前巻の続き、「シスターズ編」の終盤二話と新章「エンジェルフォール編」の一話目、計三話を収録。
学園都市による狂気の実験のため犠牲になり続ける御坂妹。彼女を救いたいという気持ちは同じでありながらその方法を巡って対立する主人公上条とレベル5能力者御坂美琴。そして何のためらいもなく虐殺を繰り返す最強の能力者アクセラレータ。彼ら彼女らの思惑と戦いを描いた「シスターズ編」もいよいよ佳境です。
そもそもの原因である実験をつぶすべくアクセラレータに戦いを挑む上条。しかし常識外れな異能を駆使するアクセラレータの前に大苦戦。勝利のカギはやはり彼の右手か。それとも駆けつけた御坂美琴と御坂妹か。

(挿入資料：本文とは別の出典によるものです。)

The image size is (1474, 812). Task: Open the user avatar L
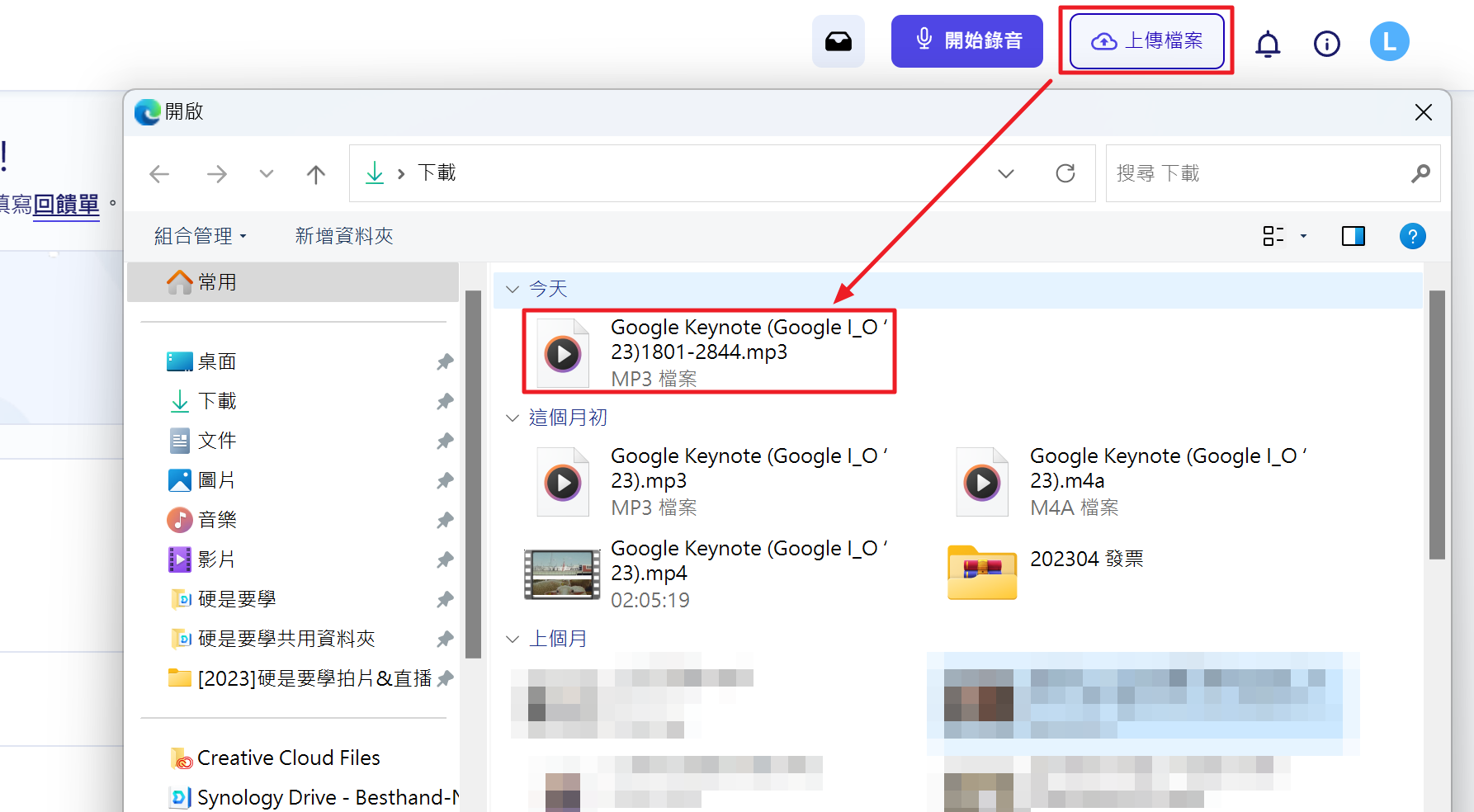[x=1389, y=42]
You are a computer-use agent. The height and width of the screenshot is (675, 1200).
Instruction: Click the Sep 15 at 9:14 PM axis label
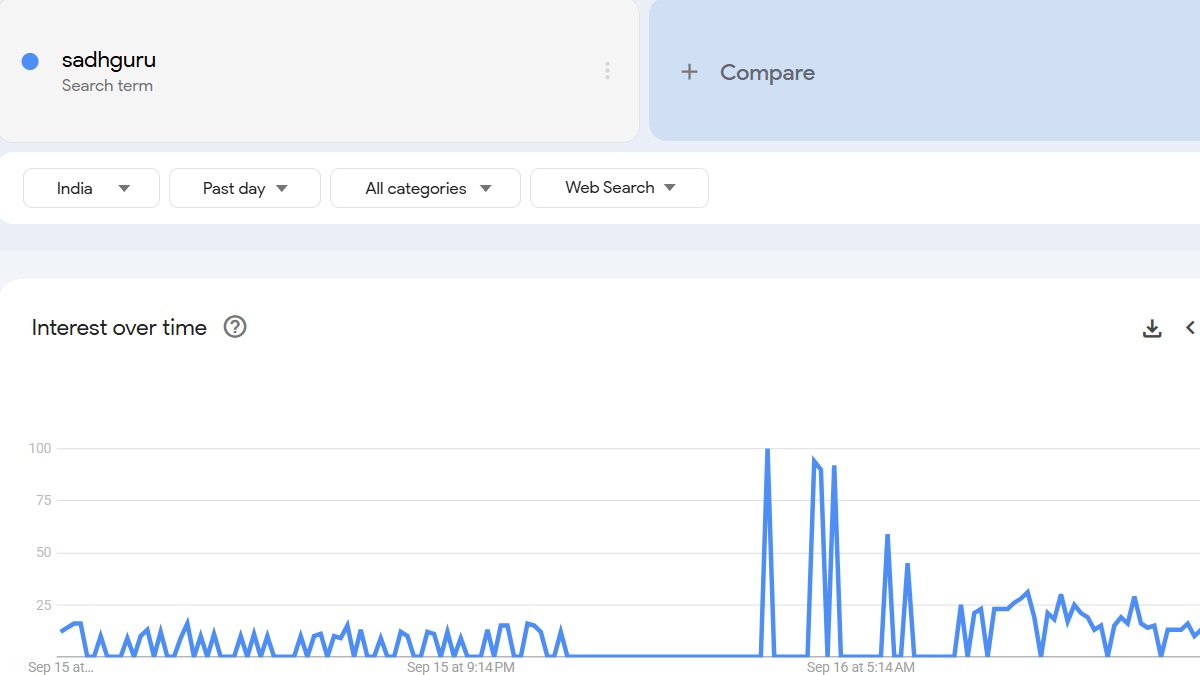461,667
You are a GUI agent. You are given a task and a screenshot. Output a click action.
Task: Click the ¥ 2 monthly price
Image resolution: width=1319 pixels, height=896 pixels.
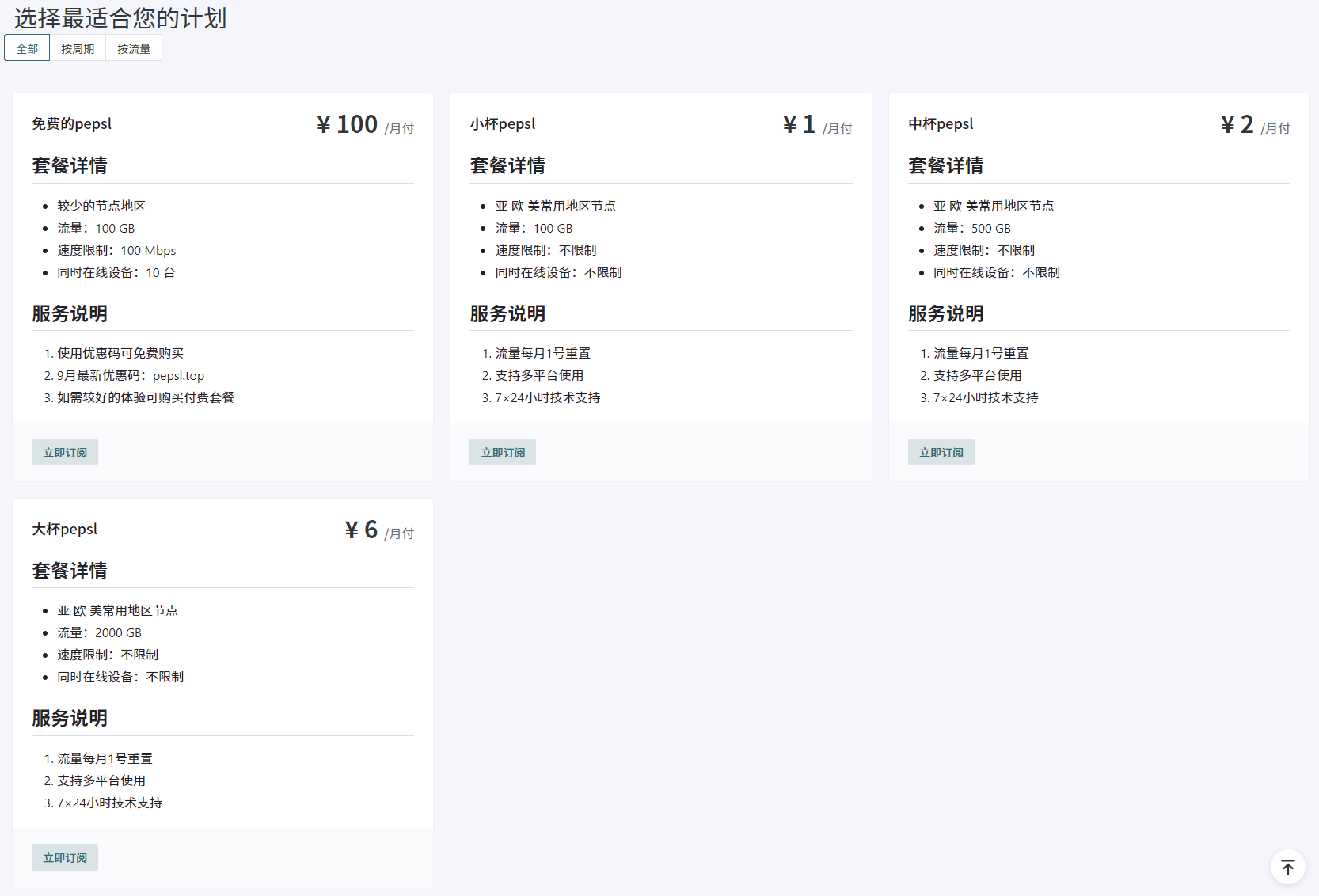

テーマからして重い話でしたが、最後のエピローグには心温まるものがありました。私は上条が毎回叫ぶ勢い全開の口上や立派なセリフはストレートすぎて苦手なのですが、今回は素直にぐっときました。「お前がいたから、あいつらは生まれてこれたんだ」みたいなセリフ、これはきっと御坂美琴に一番優しい言葉だろうなーと。
その後は新展開「エンジェルフォール編」が始まります。いつの間にか抱腹絶倒の世界と化した保養地にて全力でツッコミまくる上条がいい感じでピエロでした。一話目だけなので事件の全貌は全くつかめませんが、この一話単体で見るとかなり面白いコメディでしたね。